Unlike the fear of the Caesars of this world, this kind of fear brings them to their feet, swells their hearts to overflowing, gives them goosebumps, tears of joy, more music, more life.
And then the moment fades, the angel goes back to heaven, and the shepherds are left to treasure and ponder that moment, to let it work its great work in them, to transform them, make them more in love with the world and with life.
Once in awhile all of this happens in the ordinary course of our own lives. For the shepherds, it was triggered by the simple birth of a child -- and if you’ve ever held your own newborn child in your arms you may know something about this. Other moments along the way can can also take us there.
It happened to a friend of mine whose husband died of cancer a few years ago. She writes of her final days with him:
I remember having to walk with Eric once we entered the "night side of life". Those days were the richest fullest moments I have lived with someone. Once the pain comes and their body starts to go, it gets harder but that's when we got to really realize the full meaning of being alive, right there at the scary edge of the unknown -- when it's too late to go on trips or to do farewell parties because his body and mind could barely withstand living-- but that's when we were able to see the sweetness of life and truly say our goodbyes.
Four hours before he died, when his body was completely in pain and broken, he told me "Lore, I am going to die"; and I asked him if he was afraid still, and he said "No, I am really curious about what comes next". We smiled with each other and fell asleep in a soft embrace.
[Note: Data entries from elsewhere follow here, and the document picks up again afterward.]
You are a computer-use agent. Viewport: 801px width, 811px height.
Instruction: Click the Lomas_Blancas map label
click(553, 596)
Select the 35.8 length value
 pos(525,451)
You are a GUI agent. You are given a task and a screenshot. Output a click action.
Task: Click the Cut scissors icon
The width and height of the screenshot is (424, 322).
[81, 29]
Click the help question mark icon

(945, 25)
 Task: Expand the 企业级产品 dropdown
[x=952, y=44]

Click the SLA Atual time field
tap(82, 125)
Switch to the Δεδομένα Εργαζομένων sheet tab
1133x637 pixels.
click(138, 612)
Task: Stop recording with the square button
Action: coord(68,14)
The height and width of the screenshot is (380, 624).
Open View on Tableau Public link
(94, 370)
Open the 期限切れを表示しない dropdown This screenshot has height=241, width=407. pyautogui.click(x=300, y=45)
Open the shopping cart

Three hours later, his breathing changed into a disturbing rattling sound "the death rattle" and I gathered his brother and mom to just be with him, I played his favorite songs, his breathing got soft and then it stopped.
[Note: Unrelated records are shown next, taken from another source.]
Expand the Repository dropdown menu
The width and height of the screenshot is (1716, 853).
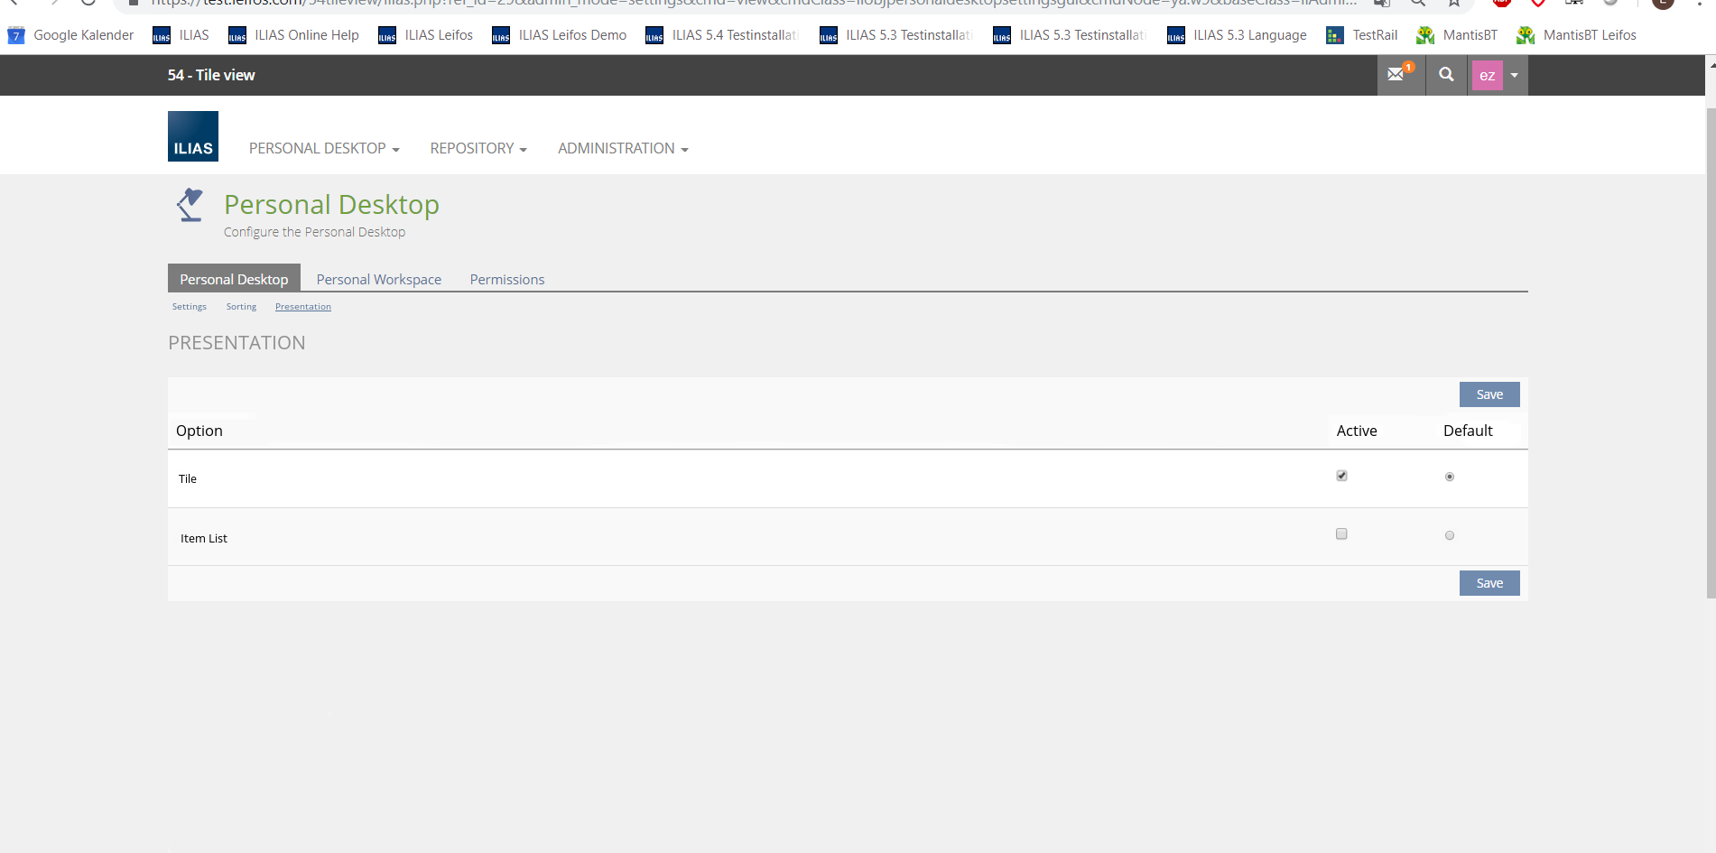[x=478, y=148]
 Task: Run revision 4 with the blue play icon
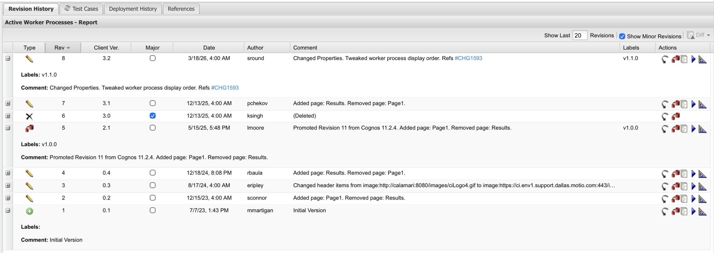[x=694, y=174]
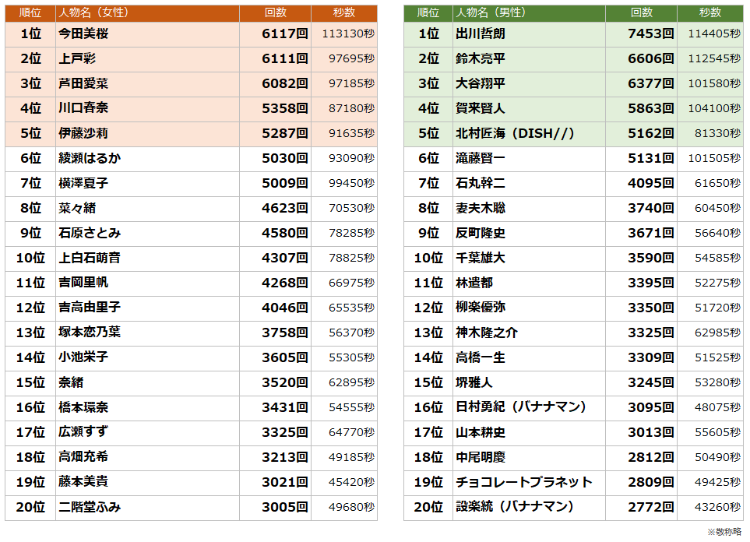Select the cell 大谷翔平

click(481, 84)
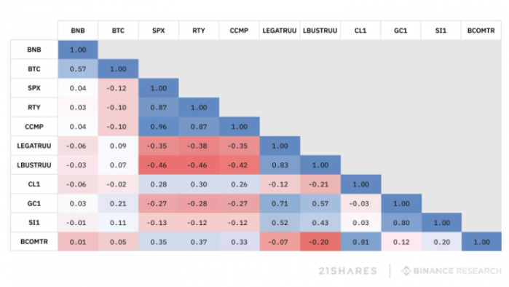Click the 0.83 LBUSTRUU-LEGATRUU cell

(x=280, y=165)
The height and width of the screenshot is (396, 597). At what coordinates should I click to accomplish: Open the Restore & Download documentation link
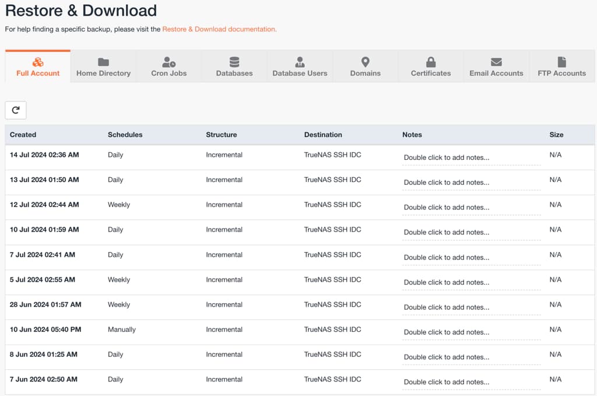[x=221, y=28]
The hard part is to be the one that did not die and had to stay behind and keep on living without knowing when it will end. I try to hold on to the urge to live fully and with intensity. Life became more important, extremely urgent and in full HD color after I got to witness the edge of death. I am more curious about life now. And grateful.I can’t say for sure if there are times like these in every life, but I hope there are -- a beautiful angel lighting up a forebodingly dark night sky at the birth of a child, an intense feeling of life while standing with a loved one at the edge of death.
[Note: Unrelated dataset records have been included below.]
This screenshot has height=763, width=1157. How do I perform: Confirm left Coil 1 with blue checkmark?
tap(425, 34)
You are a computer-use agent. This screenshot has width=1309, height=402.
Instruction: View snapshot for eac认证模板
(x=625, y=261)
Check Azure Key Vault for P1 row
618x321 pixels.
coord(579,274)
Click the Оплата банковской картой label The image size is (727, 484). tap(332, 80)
If you have not yet had such a moment, I hope you will. And I hope that when God gives it to you, you will be awake and not miss it. And when the angel goes back to heaven and that moment vanishes, I hope you will do as Mary does: Treasure that moment and ponder it in your heart. It is given to you as a gift, and it is given for a reason: to transform you so that you can transform the world.
This week in our parish email I included words from the great African-American theologian, Howard Thurman. Let me close by reading these words once again as we treasure and ponder what is given to us on this night.
When the song of the angels is stilled,
when the star in the sky is gone,
when the kings and princes are home,
when the shepherds are back with their flocks,
the work of Christmas begins:
to find the lost,
to heal the broken,
to feed the hungry,
to release the prisoner,
to rebuild the nations,
to bring peace among the people,
to make music in the heart.
Thus is a beautiful sermon that articulately renders the mystery of Christ's birth so many years ago with a contextual imperative to experience beauty, fear, wonder, awe and love around us. Thank you for articulating how God beckons us to live beyond that first Christmas, even December 25 this year for the sake of this broken world with so many marginalized people whom God seeks to redeem and enliven in love and hope. May we live into your charge with the vigor and courage that God so graciously provides.